Lets look at an alternative scenario. The GM plant is centrally located, and served by two rail lines, which both cut through Walworth County. One is the Wisconsin and Southern, which goes through Darien and Walworth on its way to Fox Lake, IL and Chicago. The other is the Union Pacific, which follows a route from Janesville through Sharon, WI on its way to Harvard, IL and Chicago. These lines are being kept afloat partially by the vehicle and parts shipments to and from Janesville, and the loss of this business will hurt the railroads and potentially lead to abandonment of these lines as non-profitable. In a future of peak oil, maintaining and improving these rail lines will be essential to the livelihood of our county and region, and potentially the only way it will be economically viable to obtain goods from elsewhere as fuel costs become prohibitive for the current trucking-based distribution network.

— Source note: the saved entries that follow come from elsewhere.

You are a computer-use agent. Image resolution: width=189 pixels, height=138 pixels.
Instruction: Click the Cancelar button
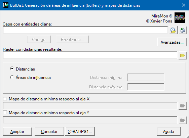tap(49, 131)
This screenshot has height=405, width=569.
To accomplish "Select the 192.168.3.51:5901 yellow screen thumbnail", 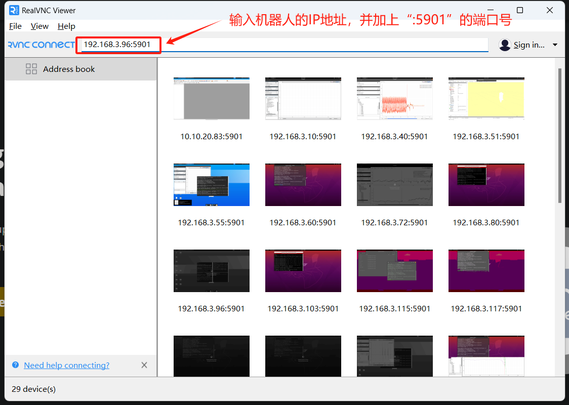I will point(486,99).
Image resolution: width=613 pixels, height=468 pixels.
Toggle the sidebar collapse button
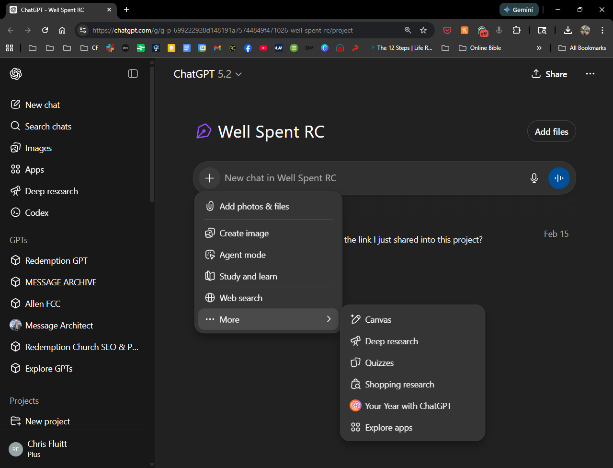point(133,74)
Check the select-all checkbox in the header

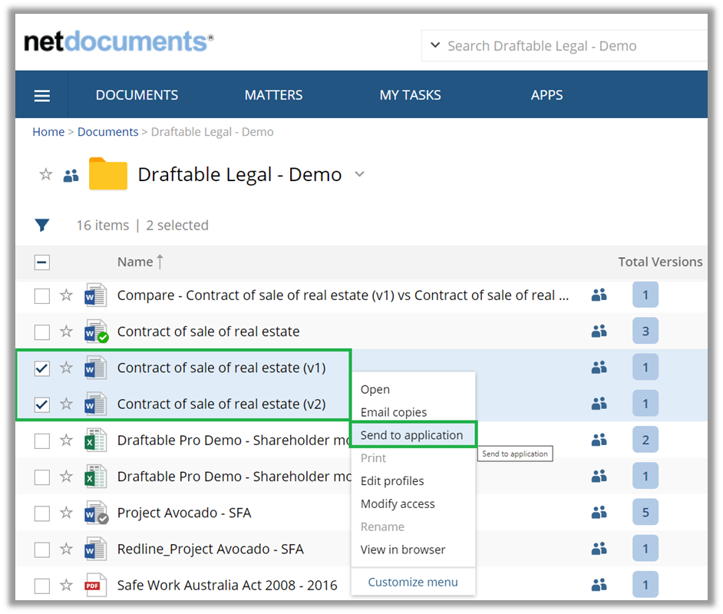pos(41,262)
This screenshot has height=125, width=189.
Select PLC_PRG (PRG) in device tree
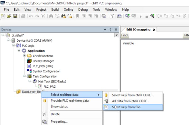tap(43, 66)
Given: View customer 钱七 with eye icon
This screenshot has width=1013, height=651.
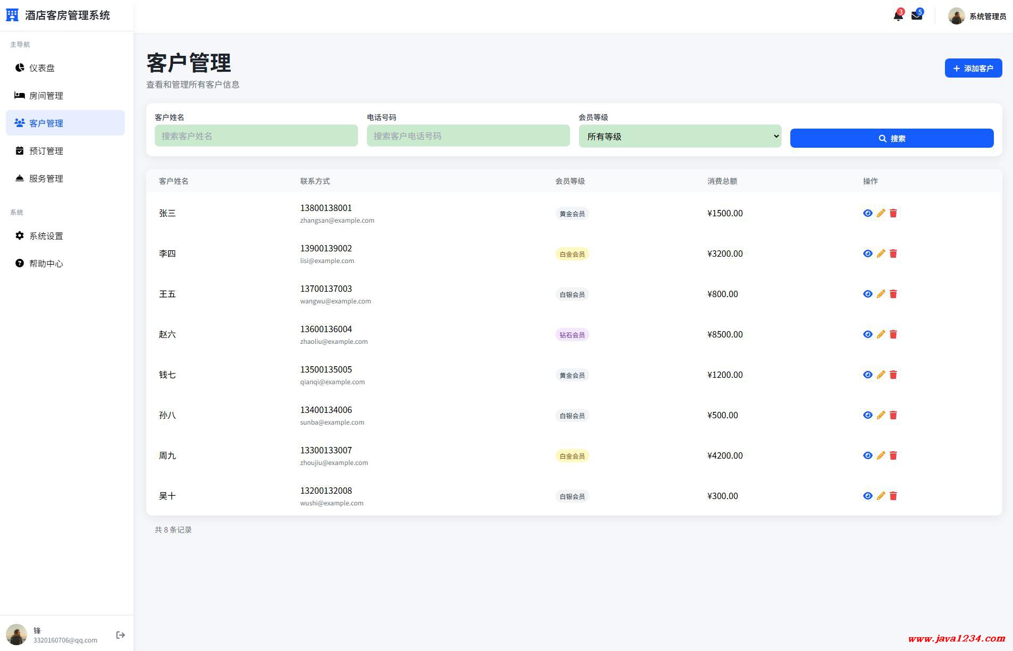Looking at the screenshot, I should pos(867,375).
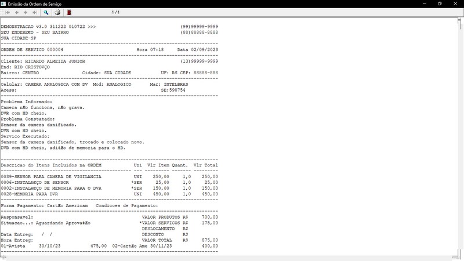Close the Emissão da Ordem de Serviço window
Screen dimensions: 464x261
[x=455, y=3]
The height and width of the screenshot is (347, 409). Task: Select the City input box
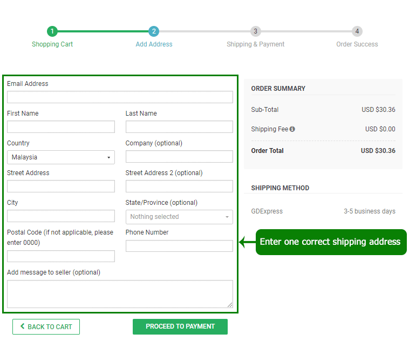61,216
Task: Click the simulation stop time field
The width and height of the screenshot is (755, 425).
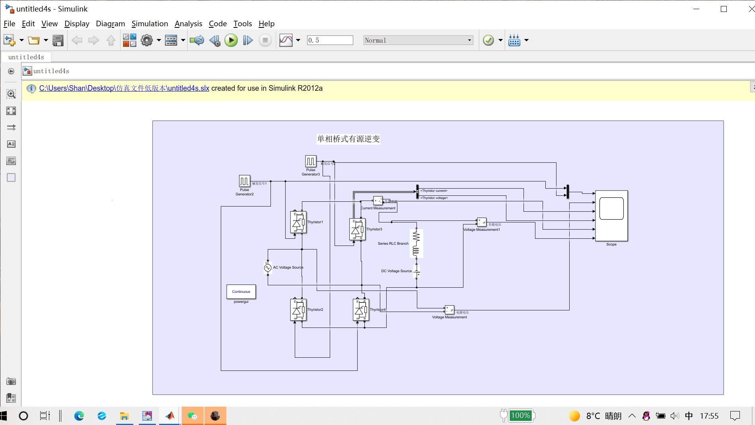Action: (x=330, y=40)
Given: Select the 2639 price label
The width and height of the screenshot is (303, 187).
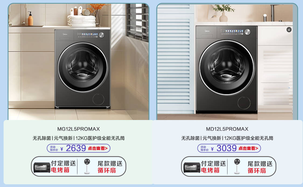Looking at the screenshot, I should [76, 148].
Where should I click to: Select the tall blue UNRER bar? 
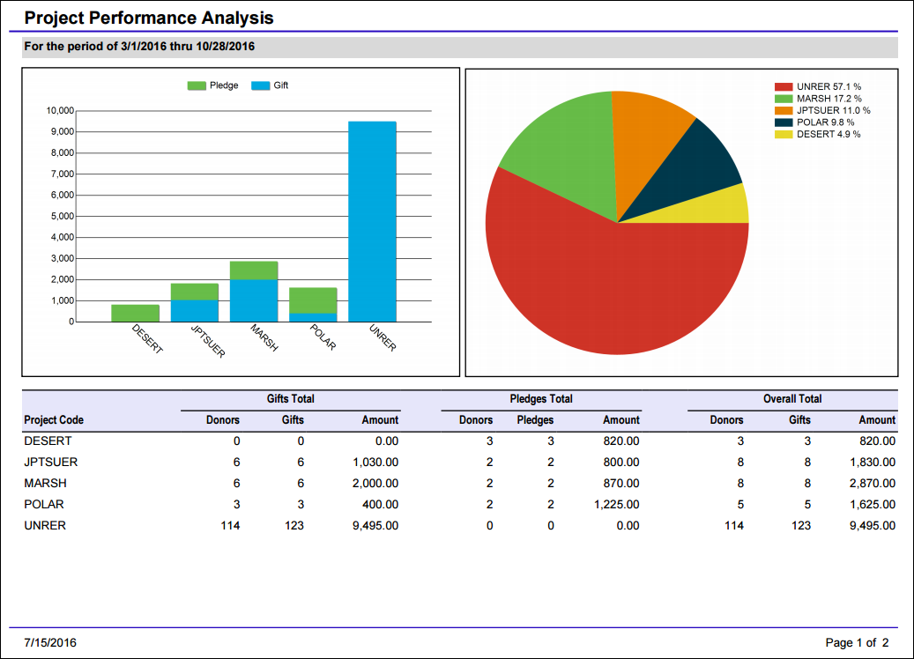(373, 221)
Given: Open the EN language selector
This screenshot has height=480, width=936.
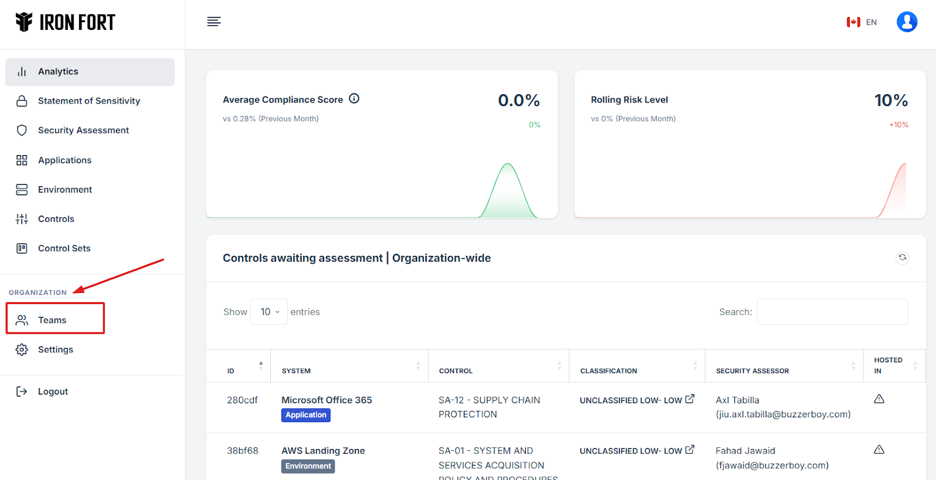Looking at the screenshot, I should 862,22.
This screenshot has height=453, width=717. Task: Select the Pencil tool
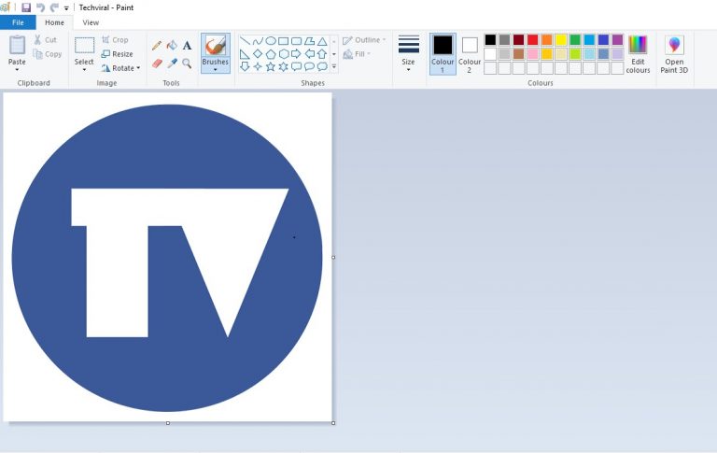click(x=157, y=45)
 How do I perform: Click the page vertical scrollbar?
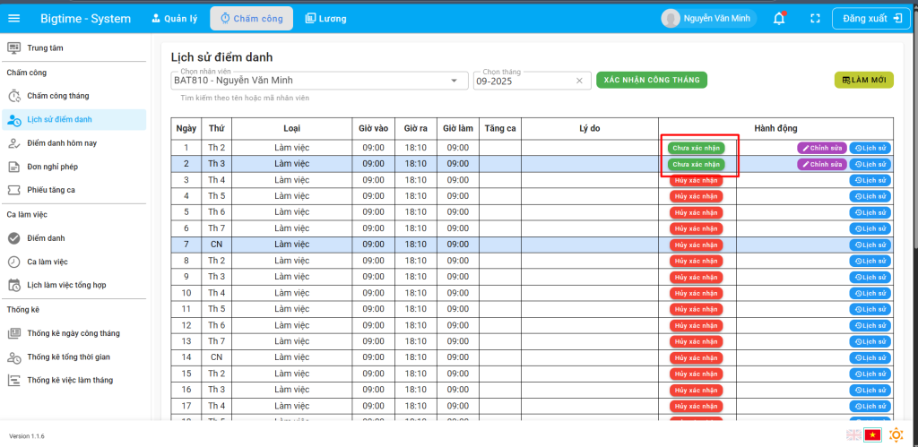pos(913,179)
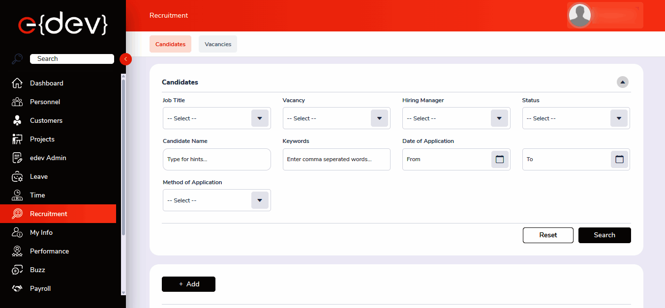This screenshot has height=308, width=665.
Task: Collapse the Candidates filter panel
Action: 623,82
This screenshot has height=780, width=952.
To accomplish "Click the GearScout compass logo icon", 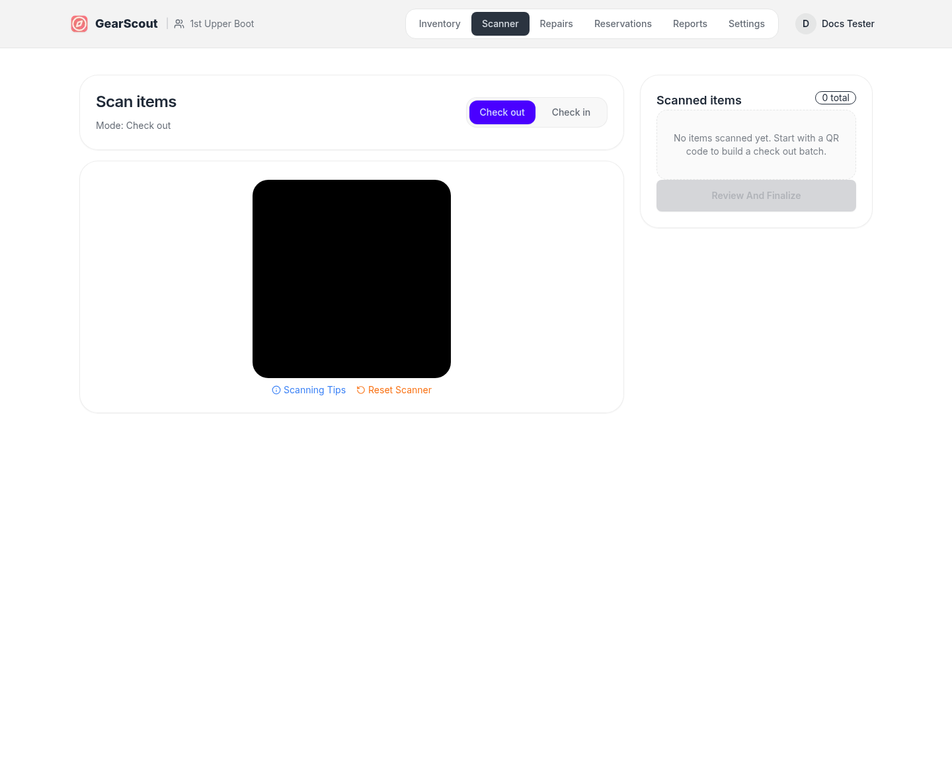I will click(x=79, y=24).
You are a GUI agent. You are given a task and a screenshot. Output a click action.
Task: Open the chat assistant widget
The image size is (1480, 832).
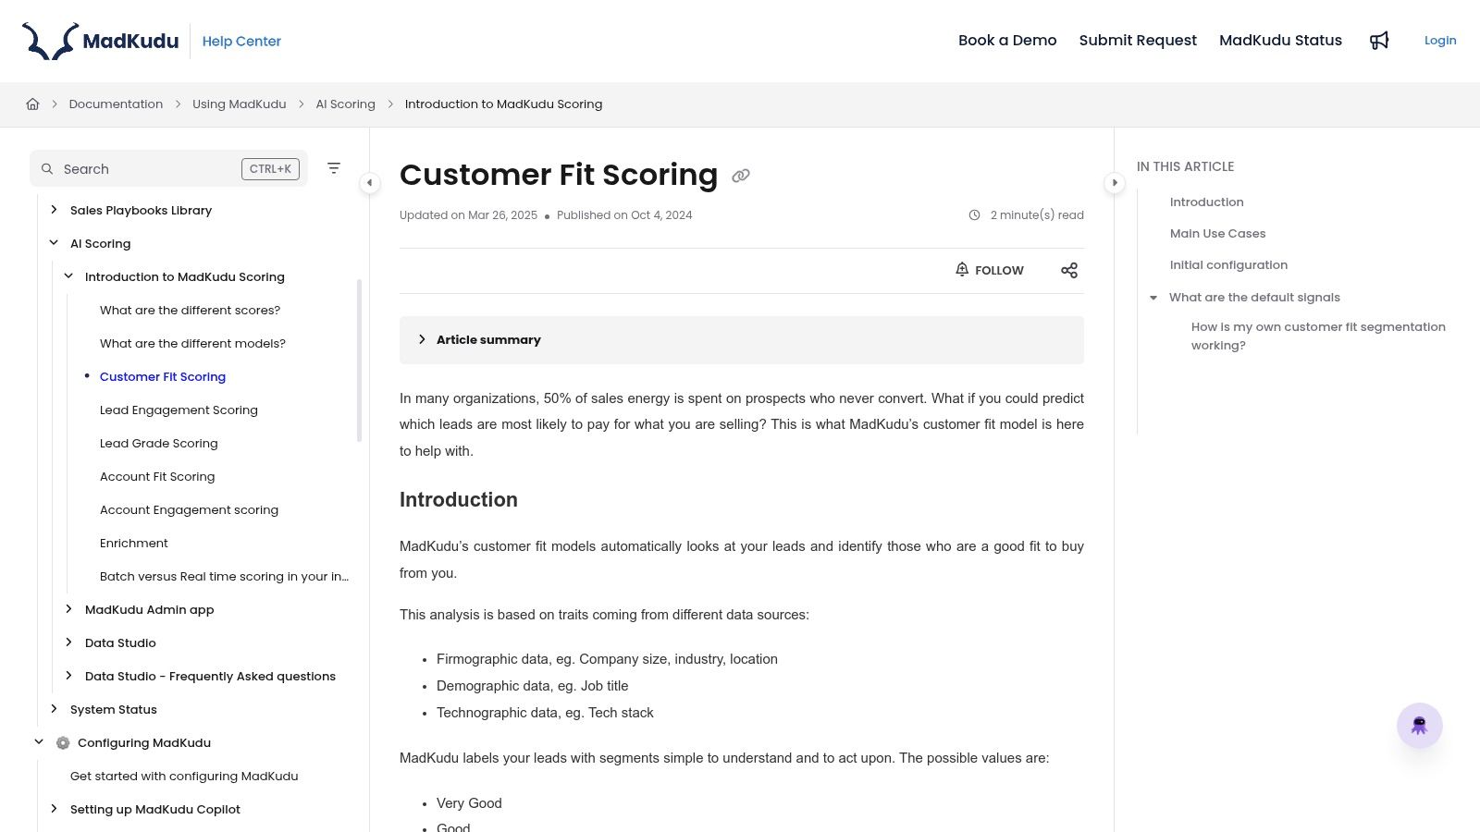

We could save both the jobs and maintain the infrastructure vital to our future by retooling and re-using the Janesville GM plant to provide manufacture and servicing capability for passenger and freight rail locomotives and rolling stock. The existing location with extensive rail connections provides an ideal location for such a facility, and would provide net benefits to both Janesville and the region as a whole, including Walworth County. The unions could be put to work making trains as part of our complement of silver BB's to cope with oil depletion. The ancillary manufacturing facilities, such as Lear, that now make seats for GM SUVs could instead make seats for passenger rail coaches.
There is no reason, other than status quo inertia and inability of the powers that be to think outside of the box, why we cannot promote and implement such a long term solution. We have ceded manufacture of rail equipment to the Europeans, Japanese and Chinese; perhaps we need to look at doing something here to recapture American know-how. The Wisconsin state government provided incentive packages for GM to stay and retool the plant, and now they are looking to claw back
the incentive monies from GM. Perhaps the state could use these monies, if they can get them back, as seed money to get the ball rolling, or to get the trains on track, so to speak.